THE TASK: Reproduce every line of the records below word for word, but leave the pictures out.

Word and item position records
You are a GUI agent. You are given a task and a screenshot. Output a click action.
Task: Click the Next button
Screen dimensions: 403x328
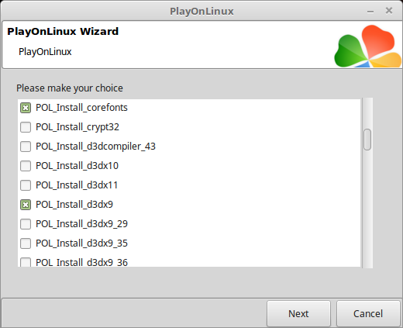pyautogui.click(x=298, y=313)
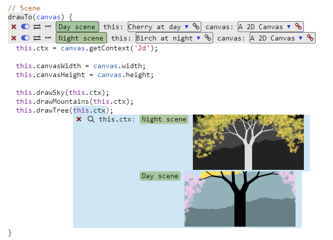The image size is (333, 240).
Task: Toggle the Day scene example switch
Action: click(x=25, y=27)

SOLUTION BELOW:
You are a GUI agent. You are given a task and a screenshot. Output a click action.
Task: Click the Next button
Screen dimensions: 403x328
pyautogui.click(x=298, y=313)
The image size is (333, 240).
Task: Toggle the Day scene example switch
Action: click(x=25, y=27)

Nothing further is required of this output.